> [ЧТО СДЕЛАТЬ]
(a) Назовите всех, кого текст о летной работе упоминает как кандидатуры на ввод в строй на лето.
(b) Напишите продолжение текста о летной работе, начиная сразу после его последнего предложения.

Вот написал книжонку для коллег – и трава не расти. Самое тягостное, касаемо этой брошюрки, – это обещание дарственных надписей. Ну, перетерплю, подпишу.
Так – слава же!
Насрать мне на славу. Я и так знаю себе цену, пусть там обо мне кто что хочет, то и говорит. Книжка моему авторитету весу не прибавит – меня и так все знают.
Я далек от внутренней, ожиревшей солидности. Если тот Касьянов, с выправкой Фантомаса, с детского садика перед зеркалом ту выправку вырабатывал, то я и до сих пор прошмыгиваю мимо пассажиров, стесняюсь глянуть им в глаза.
Я лучше руками сделаю.
17.12. На техучебу народу пришло немного. Все начальство занято, командовал Валера Ульянов. Ну, попросил меня, в отсутствие штатных инструкторов, кое-что разобрать по летной части: уход на второй круг, расчет снижения, характерные ошибки… Я согласился, ну, без бумажки, на пальцах. Слушали люди.
Подошел Васильев: вы утвердили кандидатуры на ввод в строй на лето?
Пришлось собрать вроде как совет командиров эскадрильи. Ну, кандидатуры известные: Покинсоха и Новиков; за ними пойдут на ввод Квиткевич, Кибиткин и Моисеев.
Дай бог, чтобы удалось ввести за лето хоть двоих.

> [СЫРЫЕ ДАННЫЕ]

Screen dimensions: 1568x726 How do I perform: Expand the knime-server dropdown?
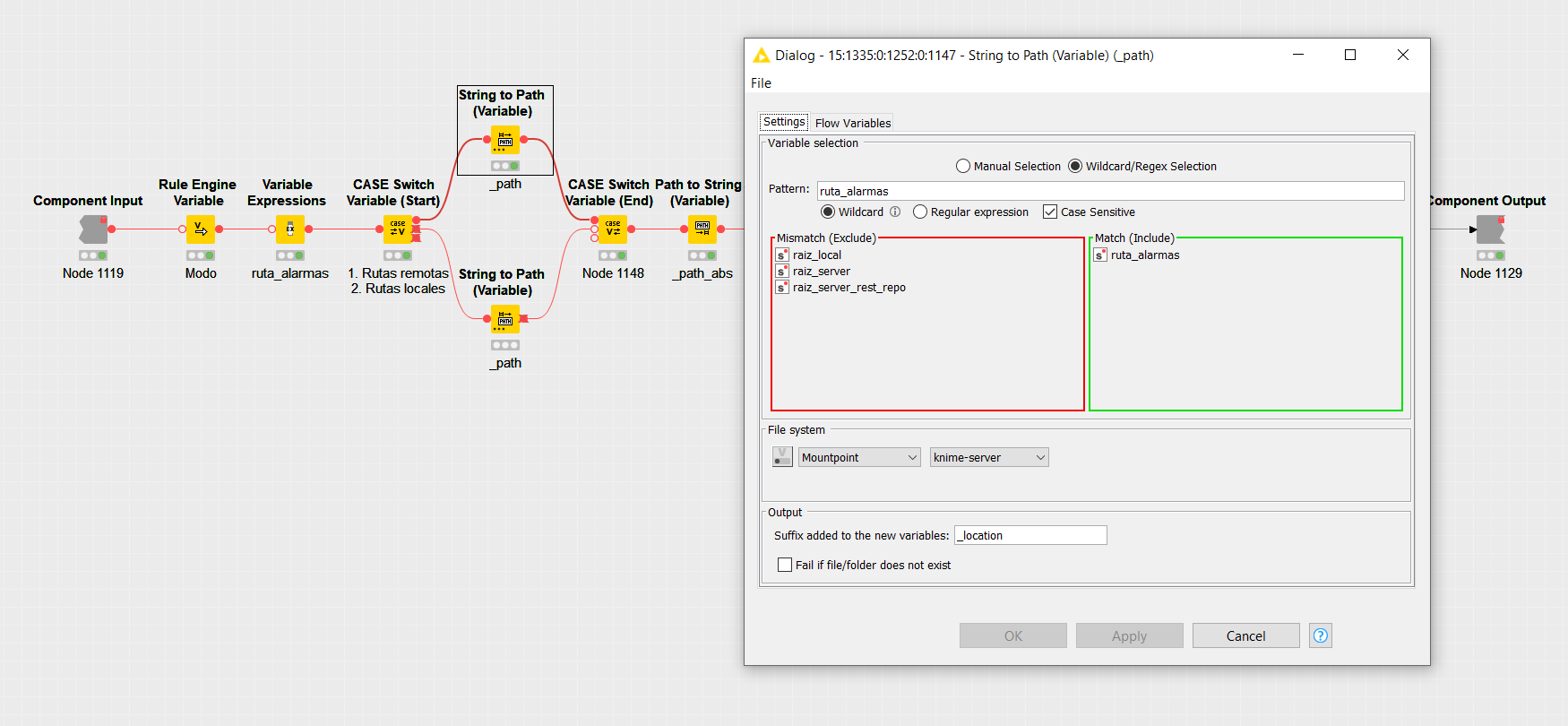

> [ОТВЕТЫ ПО ЗАДАНИЯМ]
(a) Покинсоха, Новиков, Квиткевич, Кибиткин, Моисеев.

(b)
Чекин сказал, что летное командование отправляет на инструкторские курсы несколько капитанов. Ну, от тех эскадрилий волки: Шатилович, Урбанович, Олег Пономарев. От нашей была предложена кандидатура Батурова, но по молодости он пока не прошел. А вот Евдокимова бы уже и в инструктора можно. Толк бы был. Школа.
Тут Коля Петруш подсел ко мне и взволнованно стал делиться впечатлениями от сложного захода в Комсомольске. Я молчал и про себя ухмылялся, вспоминая первый год своего капитанства: как тогда хотелось со всеми поделиться восторгами медового месяца… Давай, давай, парень, чеши репу, решай задачки, упивайся растущим мастерством.
Я для них – эксперт, высшая инстанция; мне плачутся, у меня испрашивают совета. Принимаю как должное, но с известной грустью: выходят мои сроки.
На этот Новый год семь экипажей загоняют в длинные рейсы. Абрамович распорядился, чтобы представители фирмы на местах организовали встречу экипажами Нового года. Ну, хоть так.
Я было спросил у Менского, не планируют ли меня. Володя посмотрел на меня как на дурака и пробормотал, что «если уж тебя планировать – то это вообще…» Ну ладно, встречу праздник дома. Мне, в принципе, все равно. Лишь бы скорее, скорее кончался срок.
24.12. Из резерва нас подняли на рейс: Красноярск-Новосибирск-Норильск и обратно. Рейс компании СиАТ, но братья Абрамовичи практикуют выполнение рейсов друг за друга.
Туда порожняком, а из Толмачева уже выполнять этот 142-й рейс. К этому времени Норильск был закрыт черной пургой уже вторую неделю, с 13-го; а тут вроде улучшилось. И в Красноярске, и в Новосибирске, и в Домодедове, и в Питере скопилось на Норильск народу на 4-5 рейсов – вавилонское столпотворение.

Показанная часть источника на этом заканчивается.